Randy Weaver, who clashed with US agents at Ruby Ridge, dies at 74

He later testified before a Senate inquiry into the episode, and while he remained firm in his belief that the government bore most of the blame, he also said he was not without fault.

“If I had to do it over again, knowing what I know now, I would make different choices,” he told Congress in 1995. “I would come down the mountain for the court appearance.”

Randall Claude Weaver was born on January 3, 1948 in Villisca, Iowa, a small town in the southwest of the state. His parents, Clarence and Wilma (Truax) Weaver, were farmers, and Randy and his three siblings grew up working the fields alongside them.

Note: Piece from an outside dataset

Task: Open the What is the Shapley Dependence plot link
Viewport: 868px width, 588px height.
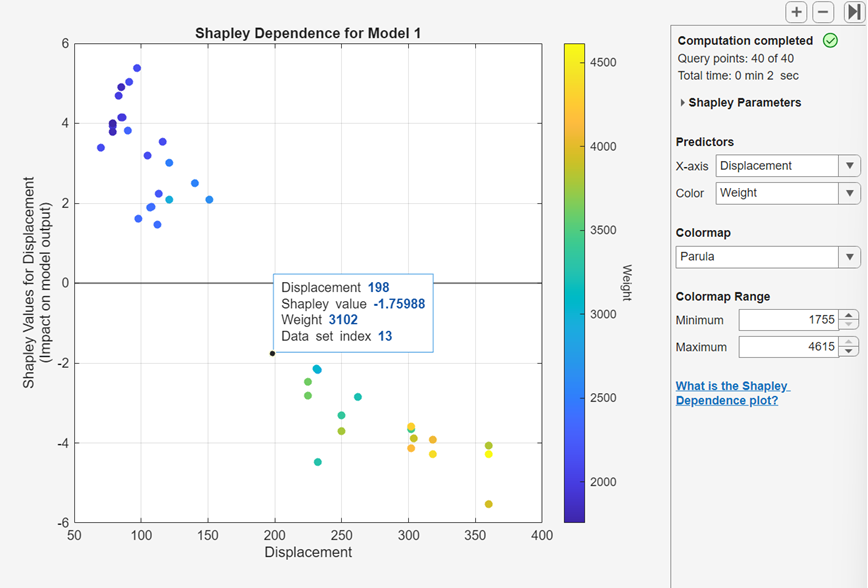Action: pyautogui.click(x=733, y=392)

After graduating from high school, he attended Iowa Central Community College for two years before leaving to join the military. He became a Green Beret, and although he longed to go to Vietnam, he remained in the United States as an instructor, primarily at Fort Bragg, North Carolina.

He received an honorable discharge in 1971, returned to Iowa, and married Victoria Jordison the same year. He briefly returned to college, at the University of Northern Iowa, but with a newborn on the way, he decided to work instead.

Over the next decade, he held a number of manufacturing and sales jobs, including for Amway. At the same time, he and his wife, who had both been raised in strict religious homes, embraced a millennial form of Christianity, which viewed the world around them as inherently corrupt and full of signs of the coming apocalypse. .

They sold their home and most of their possessions and, with their three children, moved in 1983 to Naples, Idaho, about 50 miles south of the Canadian border. They bought 20 acres of pine forest atop nearby Ruby Ridge, where they built a two-story house out of plywood and mill scraps.